Our View: Time to go slowly

The Spokesman-Review

After years of sitting on their hands, most Idaho lawmakers were willing to gamble this week on a wholesale change in the way their state funds education.

They were bold. They were creative. They were un-Idaholike.

In approaching property tax reform, Idaho legislators usually camp out on the no button until grass-roots activists force a statewide initiative on them. Now, in the closing days of the 2006 Legislature, some lawmakers proposed to defuse such a movement by shifting $250 million in property tax levies onto the state sales tax, which now stands at 5 cents on the dollar, and by increasing the homeowner exemption from $50,000 to $75,000. After passing the House on a 44-26 vote, however, House Bill 876 failed in the Senate on a 20-15 vote on Thursday. That the dramatic change moved so far so fast so late in the session was amazing.

As much as Idaho needs property tax relief, the narrow loss in the Senate did two important things: It showed that most legislators are willing to embrace reform, and it slowed the process down. This session, the Legislature has tentatively approved bills that raised the homeowner exemption and the circuit breaker tax break. With final approval from the House, the two pending bills should buy the Legislature time to study the tax overhaul further.

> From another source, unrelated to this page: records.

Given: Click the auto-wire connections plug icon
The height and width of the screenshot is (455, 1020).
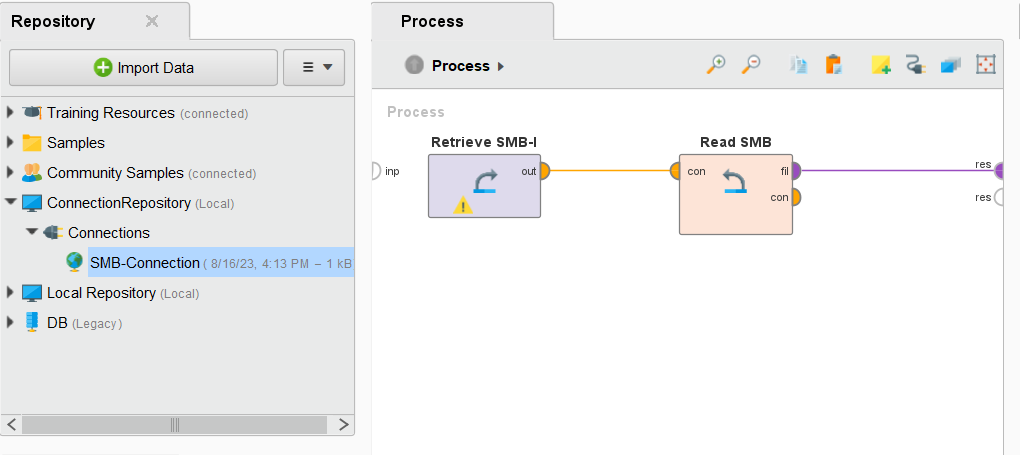Looking at the screenshot, I should click(x=915, y=65).
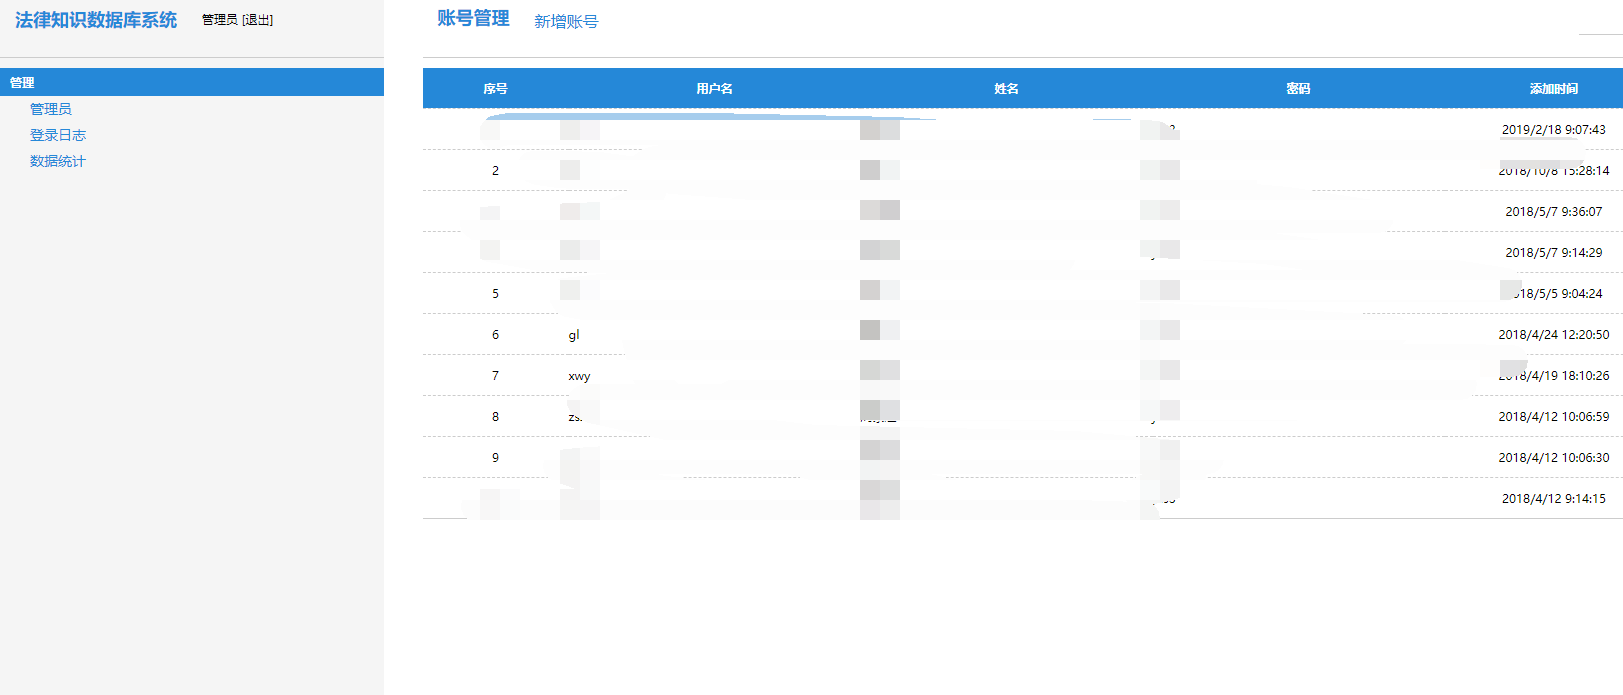The width and height of the screenshot is (1623, 695).
Task: Click the 姓名 column header
Action: (1006, 89)
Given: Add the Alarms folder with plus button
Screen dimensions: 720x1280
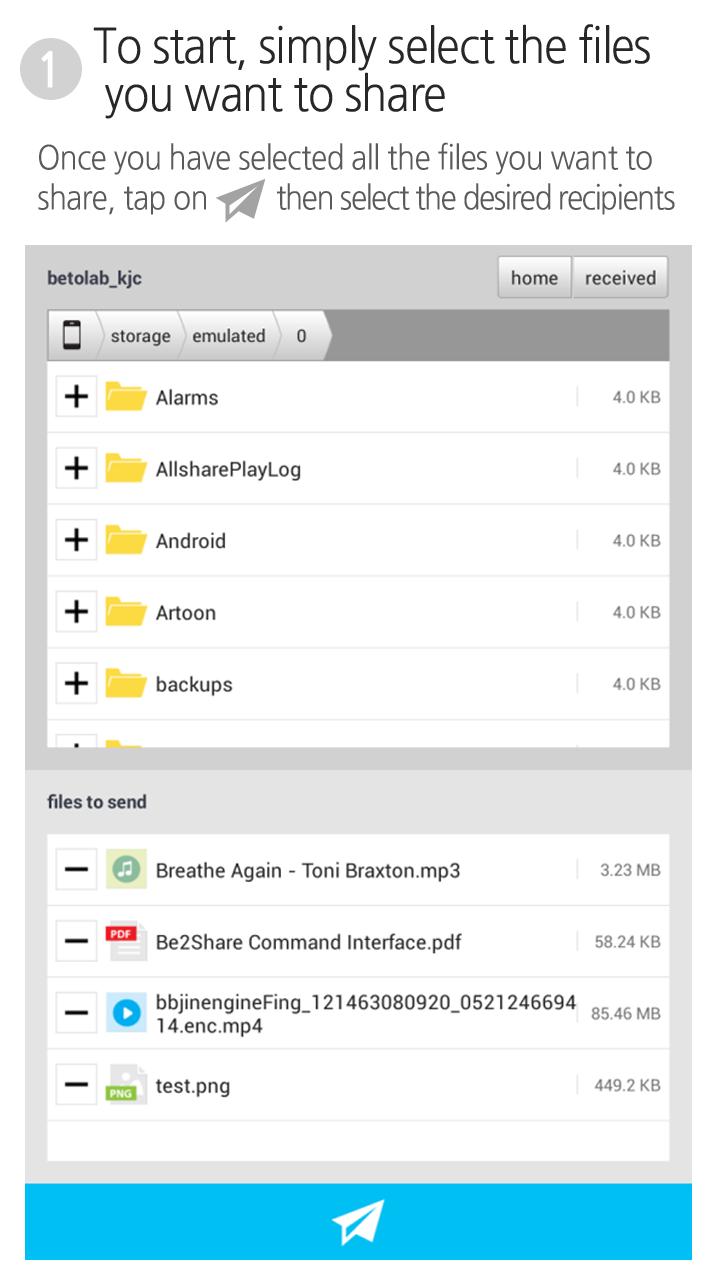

The next interim committee on property tax reform should set as its top priority a review of HB 876.

Co-sponsored by state Rep. Jim Clark, R-Hayden, the defeated bill offered much to appreciate. By removing school funding from the property tax, it would have provided instant property tax relief statewide in exchange for a small 1.25 percent hike at the cash register. Kootenai County taxpayers handled a sales tax of 6.5 cents per dollar in stride during the period when the state’s temporary one-cent sales tax overlapped with a county half-cent sales tax to fund jailhouse expansion. The local-option tax, like the proposed legislation, provided property tax relief while forcing visitors and tourists to shoulder the tax load, too.

However, there is a downside to the tax shift that should be investigated thoroughly.

Educators opposed the legislation because they were afraid that Idaho schools would be underfunded during economic downturns. Democratic legislators generally opposed it because they believe the sales tax hurts the poor most. Realtors and the Idaho Association of Commerce and Industry opposed it, too. They didn’t want to see the sales tax rise above 6 percent or a heavier property tax burden shifted to landlords, businesses and farmers.

The good appears to outweigh the bad under this measure. But some questions about it still need to be answered.